Dr. Alessandra Picchiotti
Photo: Alessandra Picchiotti
During her PhD research at the Max Plank Institute MPSD with Prof. Dwayne Miller and Dr. Valentyn I. Prokhorenko as supervisors, she designed, built, and operated a closed-loop pump-driven wire-guided flow jet with micro-fluidic system for sample handling. In parallel, she conducted extensive biochemistry laboratory work and developed expertise in machines and techniques including spectrophotometers, electrophoresis gel, analytical instruments, crystallization techniques, and other biotechnology standards. Moreover she maintained and operated a non-collinear optical parametric amplification setup, an achromatic second harmonic generation setup, and a box-car geometry two-dimensional photon-echo spectroscopy setup in the 240-300 nm wavelength range. All of this to aim at collecting and analysing non-linear spectroscopic data on DNA, her primary interest, to shine light into photodimerization and photodamage of DNA molecules, the first step that leads to cancer.
During her junior scientists years, at the Extreme Light Infrastructure research center in Prague under the guidance of Dr. Jakob Andreasson and Prof. Janos Hajdu, she worked as a beamline scientist to build and operate multiple time-resolved femtosecond optical setups in the visible and near-IR range using femtosecond lasers, adaptative optics, grating based detectors, and other standards in femtosecond technology.
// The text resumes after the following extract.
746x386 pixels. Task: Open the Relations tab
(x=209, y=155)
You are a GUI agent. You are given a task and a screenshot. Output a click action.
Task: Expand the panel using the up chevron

The complicated experimental data obtained by such setups required her to develope analytical software (in MatLab) for data analysis also involving machine learning algorithms. In the role of user support scientist, she developed GUIs and analytical tools, and accrued substantial experience in managing external user projects from idea development up to data interpretation.
In Prof. Rohringer’s group at DESY, she deepened her knowledge in data science (this time using Python) and machine learning.
Now, in Dr. Irene’s Fernandez-Cuesta she will develop further the closed-loop pump-driven wire-guided flow jet, and push the single-molecule fluorescence detection using micro-fluidics lab-on-a-chip of Irene towards intrinsic fluorescence detection in the UV of DNA molecules, both in the steady-state and in the time-resolved cases.